One thing that stood out to us became more clear after debriefing the following morning with the other groups at a local coffee shop. Almost everyone we encountered maintained a positive outlook on life that seems to defy their circumstances. Many of them were proud to show off what belongings and plans they had, and seemed driven. One of the older clients who had taken on something of a leadership role in the shelter had an interaction with a young man of 19 who had recently come to the shelter. It would be easy to be defeatist, seeing a young man relegated to the shelter system so soon, but instead the older man was relentlessly positive. He pointed out that the young man was skilled and intelligent, and promised to kick his ass if he stayed in the shelter any longer than was necessary. While we had heard so much about the negative feedback loops that tend to keep people in poverty or homelessness (and these certainly do exist), it was encouraging to see scenes like this, which speak to a sense of mutual accountability within this community.
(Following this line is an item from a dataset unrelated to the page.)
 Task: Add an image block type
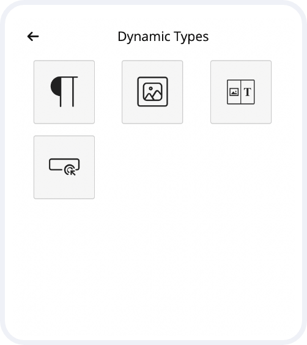click(152, 92)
For me, the biggest takeaway from this experience was the human faces that I can now associate with what before had been a purely academic matter. It’s been over a month since that stay, and I can still recall so much of my conversations with these men because of how earnestly they wanted to share their stories, and because, realistically, I live in a world that is largely insulated from these sorts of stories. It’s because I can put names like Danny, Big Joe, JT, Tim, Winston, and Birdman and their faces and their stories to this system reminds me that my world and my city have more to them than is immediately obvious to me.